Mein erster Gedanke: »Die blöde Kuh, die muss doch einfach mal wieder ordentlich …«
Der zweite: »Hm, vielleicht hat sie einfach nur recht.« Der Bestseller-Autor und Journalist Hajo Schumacher hat sein Leben lang versucht, ein »echter« Mann zu sein. Jetzt hat er es aufgegeben – und sucht nach etwas anderem.
1. Oktober 2018
– 15 Minuten
Annette Hauschild
»Du musst!«
»Stell dich nicht so an!«
»Weichei!«
Sein Leben lang hat Hajo Schumacher getan, was er tun musste. Genauer gesagt: was er glaubte, tun zu müssen – als echter Mann. Er hat im Alleingang die Familie ernährt, hat sich Wochenende um Wochenende zu Laufwettkämpfen gequält, um als toller Hecht dazustehen. Jegliche Selbstzweifel hat er mit ironischen Sprüchen beiseitegeschoben. Alles, um sich und der Welt zu beweisen, dass er ein ganzer Mann ist.
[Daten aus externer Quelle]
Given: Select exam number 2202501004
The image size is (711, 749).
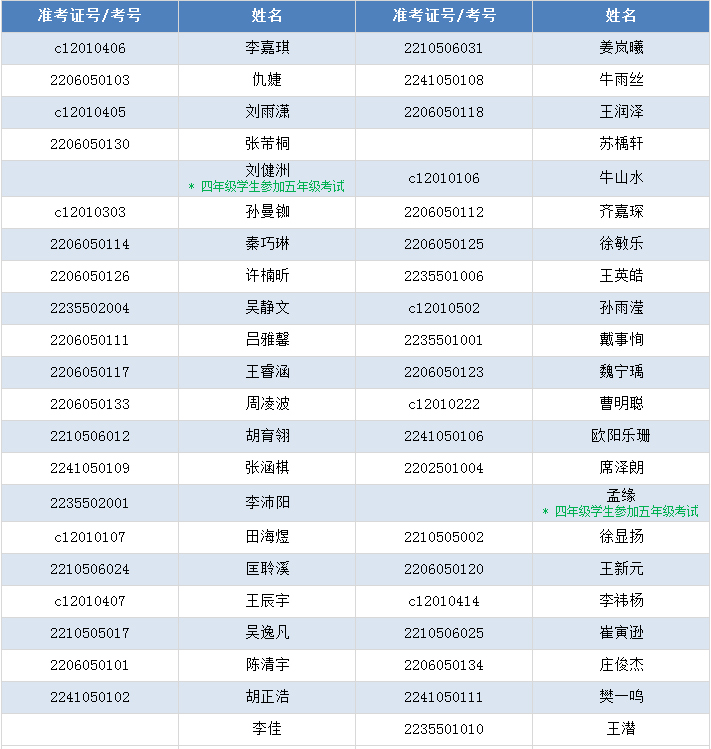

Damit ist jetzt Schluss. Er kann nicht mehr und er will nicht mehr. Statt sich weiter zu quälen, tut er jetzt Dinge, die er früher nur qualvoll ertragen hätte: Er denkt über seine Ängste nach. Menschen, die ihn kritisieren, ernst nehmen. Mit seiner Frau offen über Probleme reden. Und sogar Yoga, Meditieren und Paar-Seminare genießt er zwischendurch, ohne dass ihn sein alter »Ironie-Kasper« wieder übermannt.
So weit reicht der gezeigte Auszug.